人肉妈妈收起笑容。她那张沧桑得几乎要泣血的脸一旦没有了表情,就忽然变得很沉重。
她说:“这一切,要从一场府衙门前的闹事开始。”
她说完这一句,归允真猛然想到了自己在白河府衙门口的遭遇,当时隋便那骤然惨白的脸色,以及他格外郑重的一句:“不要去。”
归允真情不自禁地倒抽一口冷气,虽然他一时也没搞明白为什么要抽这口冷气。不过人肉妈妈已经沉浸到了回忆中,她没听见。
十年前,人肉妈妈还不叫人肉妈妈,她在云中城里有一间大院子,收养了很多孤儿。她收养的所有孩子都叫她“阿娘”,时间久了,整个云中城的人,不论年纪,也都开始叫她“阿娘”。她成了很多人的阿娘。

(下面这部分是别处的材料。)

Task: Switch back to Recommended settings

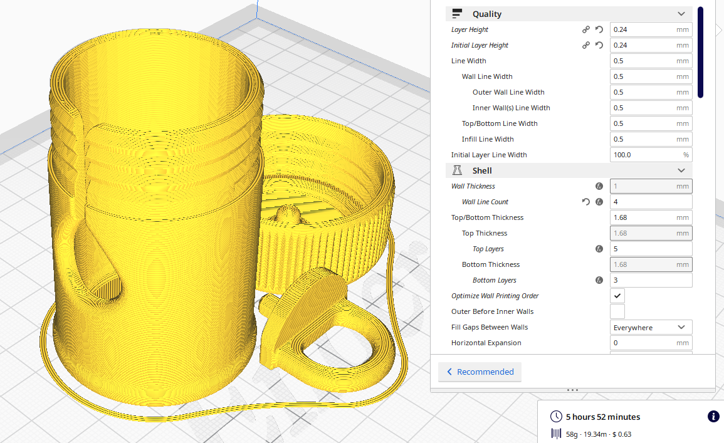Action: pos(480,372)
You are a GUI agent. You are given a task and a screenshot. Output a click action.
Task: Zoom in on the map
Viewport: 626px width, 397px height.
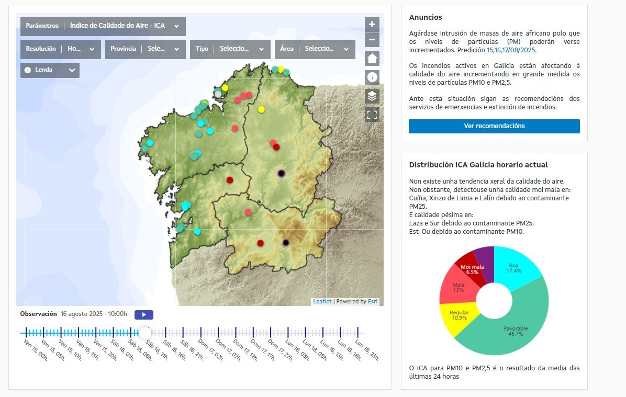click(x=372, y=24)
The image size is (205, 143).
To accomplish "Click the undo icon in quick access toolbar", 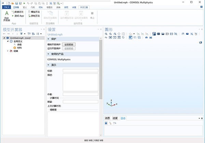I will (28, 3).
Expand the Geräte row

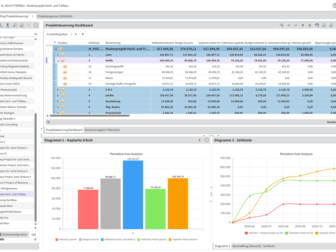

这一天,她记得很清楚,是三月十五的清晨。云中城因为闹疫病,已经封城三个多月了,家家户户不是染了病全家死光,就是余粮告罄揭不开锅。疾病和饥饿的双重夹击中,紧闭的城门却完全没有要开的迹象,整座城内人心惶惶。云中城乃天下第一大城,城内人口百万,是一等一的繁华富庶,城里人从未想过有朝一日可能会在自己家中饿死。而如今饥饿伴随着不是何时就突然降下的必死恶疾揪紧了每个人的心,表面风平浪静的街道,内里却堆积着成千上万人的火气,只消一丝极细的火花,就能引爆整座城池。
火花就在那个阳光明媚的清晨迸出。
彼时她正坐在云州府的府衙门前——云中城是云州府的最大城,云州府衙正在云中城内。因为家中断粮,加上城门不开,从半个月前开始,无数云中人就每日到云州府衙前坐着,言称城门一日不开,他们就一日不离开。府衙的人不敢露面,只派了弓箭手每日在墙上守着。因为墙外人实在太多,弓箭手也不敢放箭,只是搭弓摆个样子,仅作威慑之用。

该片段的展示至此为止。